Wherever the string "header" appears in the entries below, return the line that holds it.
-=-=-
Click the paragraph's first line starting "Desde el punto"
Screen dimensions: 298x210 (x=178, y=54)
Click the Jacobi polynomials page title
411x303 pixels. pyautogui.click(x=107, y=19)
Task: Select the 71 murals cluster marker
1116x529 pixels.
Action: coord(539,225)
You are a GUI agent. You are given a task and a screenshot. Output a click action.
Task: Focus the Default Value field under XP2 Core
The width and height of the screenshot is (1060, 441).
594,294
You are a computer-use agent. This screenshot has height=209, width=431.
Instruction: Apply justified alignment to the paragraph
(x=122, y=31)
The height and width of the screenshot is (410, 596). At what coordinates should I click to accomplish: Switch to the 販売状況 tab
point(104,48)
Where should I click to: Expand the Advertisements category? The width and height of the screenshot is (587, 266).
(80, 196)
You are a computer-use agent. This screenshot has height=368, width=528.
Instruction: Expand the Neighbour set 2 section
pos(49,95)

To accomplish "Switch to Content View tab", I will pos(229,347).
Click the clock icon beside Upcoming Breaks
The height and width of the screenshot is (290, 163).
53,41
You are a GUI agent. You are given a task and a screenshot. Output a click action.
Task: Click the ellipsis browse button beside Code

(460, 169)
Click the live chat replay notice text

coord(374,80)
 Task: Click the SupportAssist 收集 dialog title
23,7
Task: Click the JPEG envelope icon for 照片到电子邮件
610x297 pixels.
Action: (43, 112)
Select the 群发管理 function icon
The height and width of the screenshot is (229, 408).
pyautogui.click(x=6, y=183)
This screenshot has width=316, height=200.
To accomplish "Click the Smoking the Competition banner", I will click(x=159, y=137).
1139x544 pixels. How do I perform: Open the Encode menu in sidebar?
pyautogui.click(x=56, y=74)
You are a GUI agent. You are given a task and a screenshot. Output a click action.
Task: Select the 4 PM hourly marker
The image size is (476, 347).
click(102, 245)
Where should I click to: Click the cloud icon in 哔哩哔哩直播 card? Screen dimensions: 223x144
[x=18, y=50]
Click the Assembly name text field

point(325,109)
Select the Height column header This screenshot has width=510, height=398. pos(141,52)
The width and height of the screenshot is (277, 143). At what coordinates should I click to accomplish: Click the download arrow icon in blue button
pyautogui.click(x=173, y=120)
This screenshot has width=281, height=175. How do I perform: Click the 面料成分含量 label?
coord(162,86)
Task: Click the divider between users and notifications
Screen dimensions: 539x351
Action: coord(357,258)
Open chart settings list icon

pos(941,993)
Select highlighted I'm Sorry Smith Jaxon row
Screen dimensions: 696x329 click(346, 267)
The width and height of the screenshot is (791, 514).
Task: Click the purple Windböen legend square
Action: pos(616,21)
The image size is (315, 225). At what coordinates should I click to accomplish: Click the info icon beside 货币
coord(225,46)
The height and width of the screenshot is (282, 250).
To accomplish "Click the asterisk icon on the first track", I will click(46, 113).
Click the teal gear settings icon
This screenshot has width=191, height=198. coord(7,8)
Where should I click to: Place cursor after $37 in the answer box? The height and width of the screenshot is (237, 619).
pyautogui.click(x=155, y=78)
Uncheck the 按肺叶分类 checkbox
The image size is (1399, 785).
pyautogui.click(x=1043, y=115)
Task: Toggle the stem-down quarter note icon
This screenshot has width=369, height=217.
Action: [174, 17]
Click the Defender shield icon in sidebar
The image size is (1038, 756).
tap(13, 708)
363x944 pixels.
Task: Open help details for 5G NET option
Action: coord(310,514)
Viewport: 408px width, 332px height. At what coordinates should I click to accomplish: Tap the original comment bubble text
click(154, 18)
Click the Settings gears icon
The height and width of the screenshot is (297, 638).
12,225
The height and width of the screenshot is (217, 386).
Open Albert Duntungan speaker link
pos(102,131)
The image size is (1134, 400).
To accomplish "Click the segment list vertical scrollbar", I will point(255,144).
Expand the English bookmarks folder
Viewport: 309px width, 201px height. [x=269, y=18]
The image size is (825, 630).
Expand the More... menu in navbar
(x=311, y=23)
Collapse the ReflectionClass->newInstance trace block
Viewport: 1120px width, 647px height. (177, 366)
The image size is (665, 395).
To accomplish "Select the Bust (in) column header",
-=-=-
- [Response for this exercise]:
Select the Height column header This screenshot has width=510, height=398. pos(141,52)
To accomplish "Select the Bust (in) column header",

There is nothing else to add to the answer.